DIRECTIVE: Rewrite the entries below as a JSON list of strings, one string per line. Begin at the line that contains "Viewport: 836px width, 529px height.", stop after the line that contains "click(x=330, y=783)", omit blank lines, and leave the pictures out of the answer.

MATERIAL TO PROCESS:
----

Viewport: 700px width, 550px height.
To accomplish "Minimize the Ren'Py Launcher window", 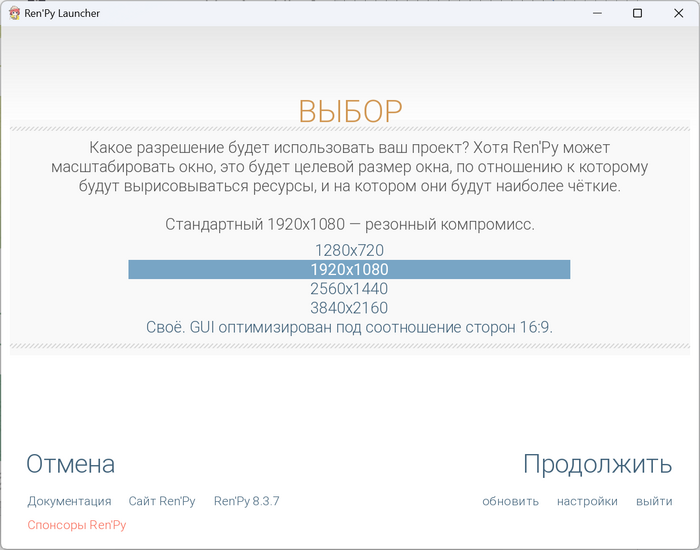I will coord(597,13).
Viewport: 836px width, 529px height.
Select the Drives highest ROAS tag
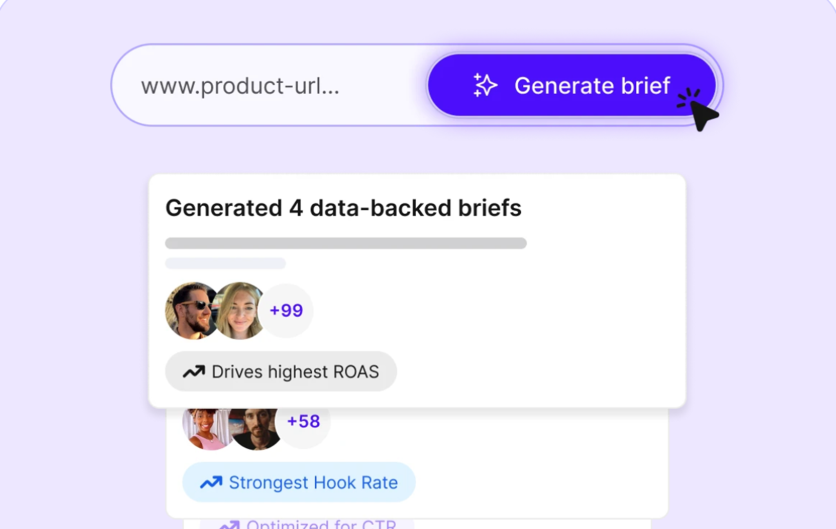point(281,372)
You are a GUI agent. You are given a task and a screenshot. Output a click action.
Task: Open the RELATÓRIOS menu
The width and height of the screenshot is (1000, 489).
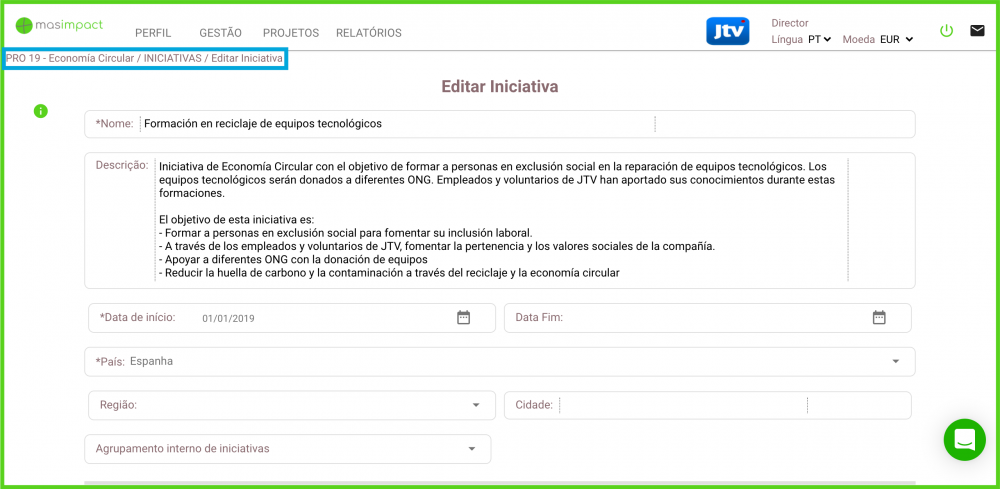tap(369, 33)
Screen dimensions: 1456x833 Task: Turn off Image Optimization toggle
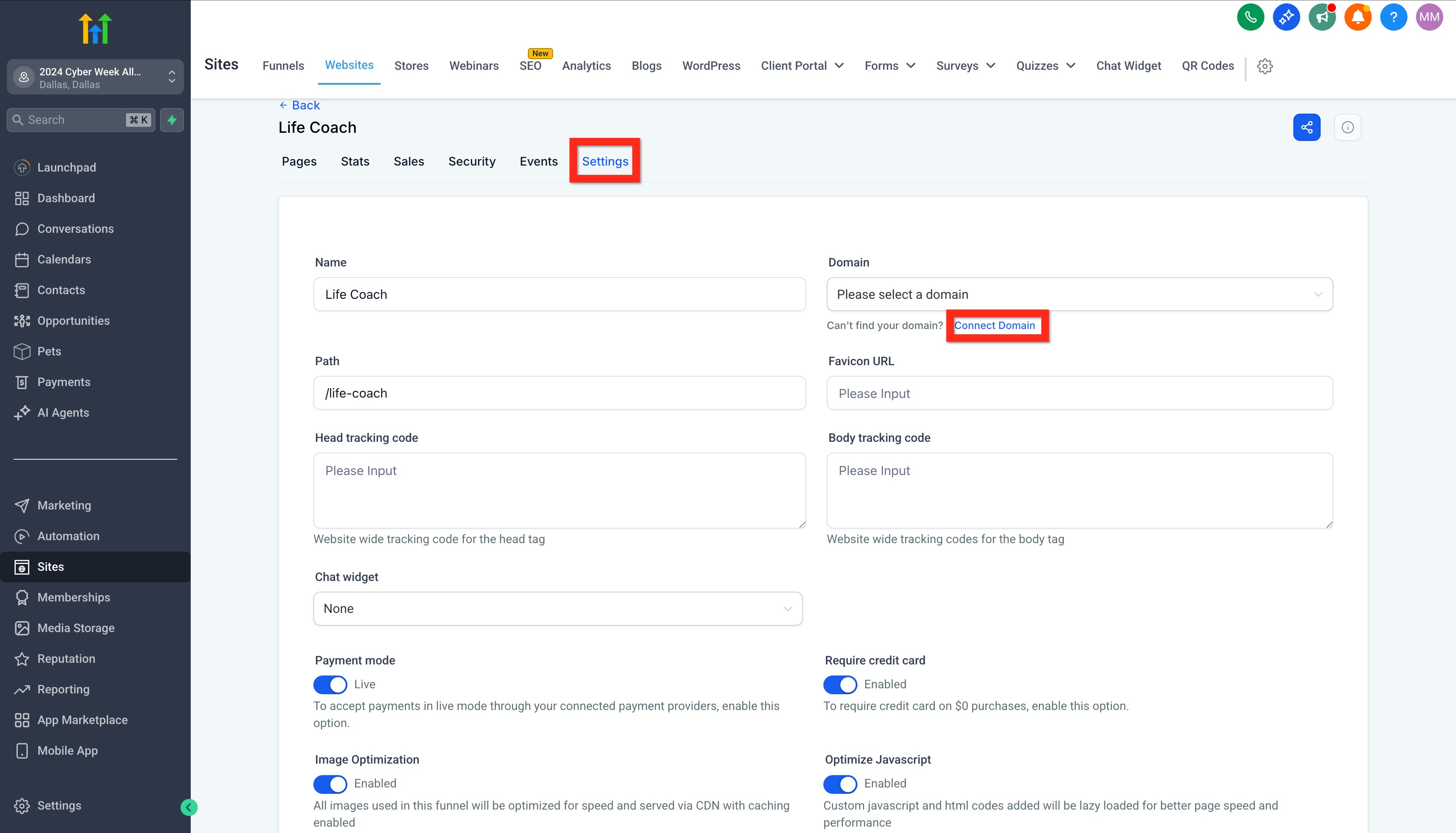click(x=330, y=783)
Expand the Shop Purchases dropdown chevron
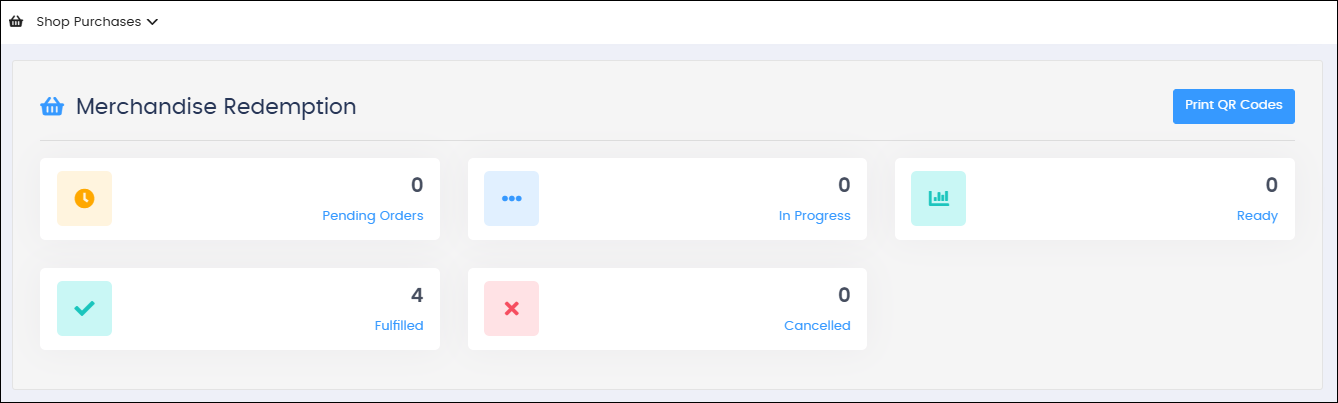The width and height of the screenshot is (1338, 403). click(x=152, y=21)
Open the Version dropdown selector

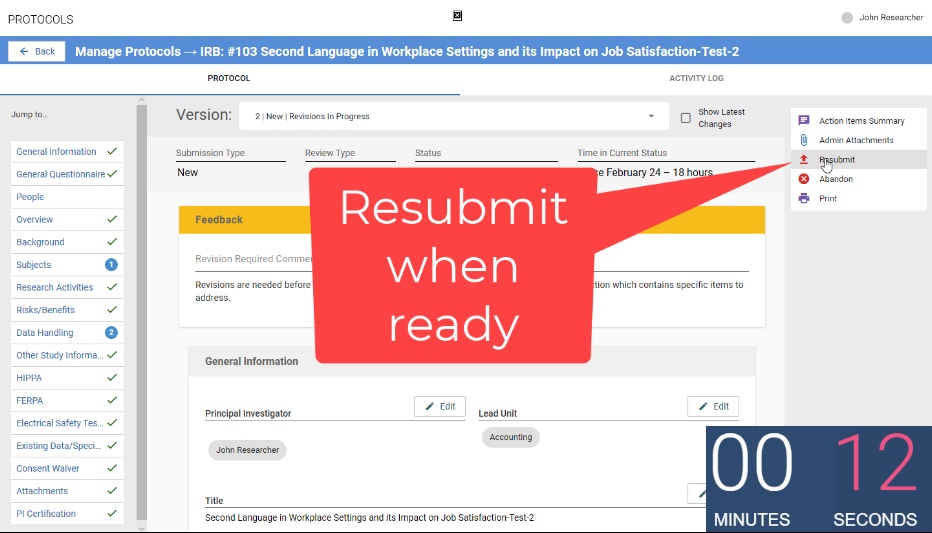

----

EXERCISE OUTPUT:
[
  "Viewport: 836px width, 529px height.",
  "Select the Drives highest ROAS tag",
  "point(281,372)",
  "You are a GUI agent. You are given a task and a screenshot. Output a click action.",
  "Task: Open the RELATÓRIOS menu",
  "The width and height of the screenshot is (1000, 489).",
  "tap(369, 33)",
  "Screen dimensions: 1456x833 Task: Turn off Image Optimization toggle",
  "click(x=330, y=783)"
]